The task
Put every line of the material below into a Markdown table with the columns "Row" and "Line", numbering each row and leaving out blank lines.
......
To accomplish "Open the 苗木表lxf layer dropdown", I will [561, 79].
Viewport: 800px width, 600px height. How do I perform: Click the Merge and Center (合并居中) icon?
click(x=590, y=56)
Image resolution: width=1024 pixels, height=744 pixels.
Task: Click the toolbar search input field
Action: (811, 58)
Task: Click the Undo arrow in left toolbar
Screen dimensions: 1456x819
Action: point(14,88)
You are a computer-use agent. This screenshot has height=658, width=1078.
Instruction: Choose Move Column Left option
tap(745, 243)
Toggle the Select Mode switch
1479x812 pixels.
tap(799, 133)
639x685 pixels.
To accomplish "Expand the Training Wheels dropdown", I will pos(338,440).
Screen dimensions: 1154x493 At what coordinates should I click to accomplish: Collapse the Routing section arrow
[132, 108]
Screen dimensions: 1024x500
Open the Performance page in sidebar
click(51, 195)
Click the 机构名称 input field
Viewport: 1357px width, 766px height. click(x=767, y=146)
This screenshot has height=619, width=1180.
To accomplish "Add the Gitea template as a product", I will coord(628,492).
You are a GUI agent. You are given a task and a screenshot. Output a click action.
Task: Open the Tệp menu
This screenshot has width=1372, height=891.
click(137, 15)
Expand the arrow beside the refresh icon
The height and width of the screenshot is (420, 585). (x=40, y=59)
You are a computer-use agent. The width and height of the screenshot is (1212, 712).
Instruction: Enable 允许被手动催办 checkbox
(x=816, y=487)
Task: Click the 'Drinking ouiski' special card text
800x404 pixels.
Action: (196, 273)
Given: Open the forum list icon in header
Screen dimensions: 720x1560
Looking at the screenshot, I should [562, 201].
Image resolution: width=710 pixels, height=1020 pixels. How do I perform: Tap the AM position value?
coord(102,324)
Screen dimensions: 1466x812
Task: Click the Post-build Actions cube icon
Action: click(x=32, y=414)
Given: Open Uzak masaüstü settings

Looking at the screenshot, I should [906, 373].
......
Result of the exercise
| Row | Line |
|---|---|
| 1 | To accomplish "Open the 苗木表lxf layer dropdown", I will [561, 79]. |
| 2 | Viewport: 800px width, 600px height. How do I perform: Click the Merge and Center (合并居中) icon? |
| 3 | click(x=590, y=56) |
| 4 | Image resolution: width=1024 pixels, height=744 pixels. |
| 5 | Task: Click the toolbar search input field |
| 6 | Action: (811, 58) |
| 7 | Task: Click the Undo arrow in left toolbar |
| 8 | Screen dimensions: 1456x819 |
| 9 | Action: point(14,88) |
| 10 | You are a computer-use agent. This screenshot has height=658, width=1078. |
| 11 | Instruction: Choose Move Column Left option |
| 12 | tap(745, 243) |
| 13 | Toggle the Select Mode switch |
| 14 | 1479x812 pixels. |
| 15 | tap(799, 133) |
| 16 | 639x685 pixels. |
| 17 | To accomplish "Expand the Training Wheels dropdown", I will pos(338,440). |
| 18 | Screen dimensions: 1154x493 At what coordinates should I click to accomplish: Collapse the Routing section arrow |
| 19 | [132, 108] |
| 20 | Screen dimensions: 1024x500 |
| 21 | Open the Performance page in sidebar |
| 22 | click(51, 195) |
| 23 | Click the 机构名称 input field |
| 24 | Viewport: 1357px width, 766px height. click(x=767, y=146) |
| 25 | This screenshot has height=619, width=1180. |
| 26 | To accomplish "Add the Gitea template as a product", I will coord(628,492). |
| 27 | You are a GUI agent. You are given a task and a screenshot. Output a click action. |
| 28 | Task: Open the Tệp menu |
| 29 | This screenshot has width=1372, height=891. |
| 30 | click(137, 15) |
| 31 | Expand the arrow beside the refresh icon |
| 32 | The height and width of the screenshot is (420, 585). (x=40, y=59) |
| 33 | You are a computer-use agent. The width and height of the screenshot is (1212, 712). |
| 34 | Instruction: Enable 允许被手动催办 checkbox |
| 35 | (x=816, y=487) |
| 36 | Task: Click the 'Drinking ouiski' special card text |
| 37 | 800x404 pixels. |
| 38 | Action: (196, 273) |
| 39 | Given: Open the forum list icon in header |
| 40 | Screen dimensions: 720x1560 |
| 41 | Looking at the screenshot, I should [562, 201]. |
| 42 | Image resolution: width=710 pixels, height=1020 pixels. How do I perform: Tap the AM position value? |
| 43 | coord(102,324) |
| 44 | Screen dimensions: 1466x812 |
| 45 | Task: Click the Post-build Actions cube icon |
| 46 | Action: click(x=32, y=414) |
| 47 | Given: Open Uzak masaüstü settings |
| 48 | Looking at the screenshot, I should [906, 373]. |